The Flinders Ranges is one of those special places that keeps drawing us back time and time again.

The ancient and rugged landscape is steeped with history and remnants of the past remain scattered throughout the picturesque landscape.

There is so much for every type of traveller to keep them occupied for days, if not weeks on end. Whether it is the breathtaking vistas, strenuous hikes, historical tours, scenic drives, relaxing strolls, divine dining or simply kicking back around the campfire and soaking in the 5 billion stars above you, the Flinders region really does have something for everyone.

It is hard to choose a only 5 things we love about the Flinders but we tried;

  1. Blinman; The historic mining town is situated in the Northern Flinders. A quaint historical township with a gorgeous stone pub, an underground copper mine and abandoned ruins. Our highlights included a stroll through the historic cemetery and the side-trip out to Nuccaleena mine.

◆ Supplied material ◆
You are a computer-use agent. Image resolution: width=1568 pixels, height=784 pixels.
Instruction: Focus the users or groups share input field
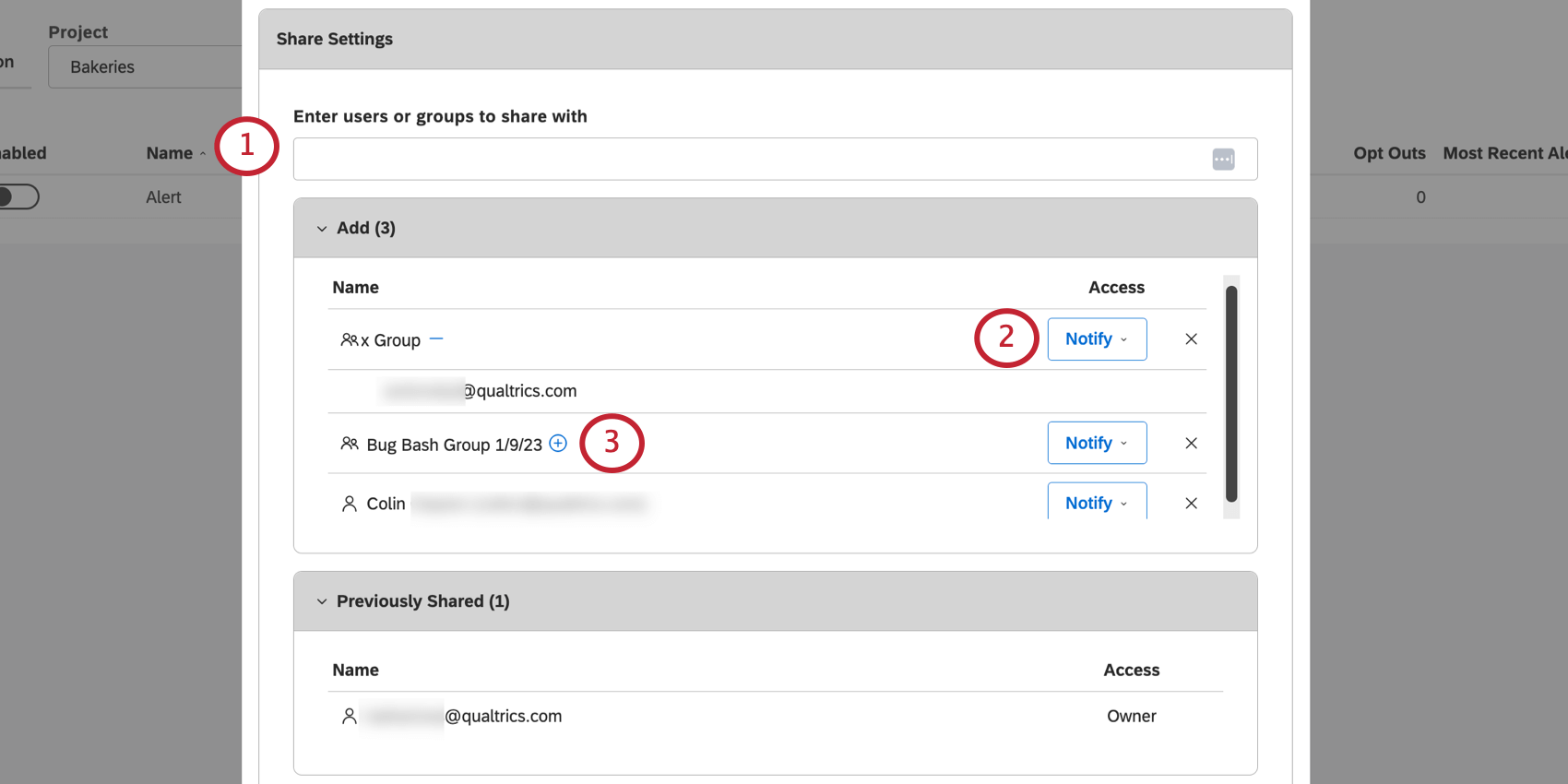coord(747,160)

◆ Prompt 1 ◆
Do these statements agree with the Flinders Ranges text? (a) Blinman lies in the Northern Flinders. (b) The writers list ten things they love about the Flinders. (c) Blinman has an underground copper mine. Answer yes or no for each and quote the words from the text that decide it.
◆ Prompt 2 ◆
Pick up the Flinders Ranges travel text after its last sentence and keep writing it.
The material above is separate from the Flinders Ranges text.

◆ Exercise output 1 ◆
(a) Yes: "The historic mining town is situated in the Northern Flinders."
(b) No: "It is hard to choose a only 5 things we love about the Flinders but we tried"
(c) Yes: "an underground copper mine"

◆ Exercise output 2 ◆
  2. Quorn: The historic town began as a railway town and is now the home of the Pichi Richi Railway. A quaint town with beautiful stone buildings and welcoming locals stepping foot in Quorn is like stepping back in time. We loved the ride on the Pichi Richi, the railway workshop tour and exploring the streets of Quorn.
  3. Parachilna: From Blinman, a scenic drive to the West through spectacular Parachilna Gorge brings you to the famous Prairie Hotel. This outback pub maintains it historic exterior while
  4. Bunyeroo & Brachina Gorges: Oh my vista! The drive that winds it’s way through the Bunyeroo and Brachina Gorges are nothing short of spectacular. Photographs simply don’t do it justice!
  5. Moralana Scenic Drive;  hugs the outer wall of Wilpena Pound and the colourful bluffs of the Elder Range! A great stop along the way is Black Gap!

 

There is so much to enjoy and explore in the Flinders – a top 5 simply doesn’t cut the mustard.

Have you been? What are your favourite places to visit?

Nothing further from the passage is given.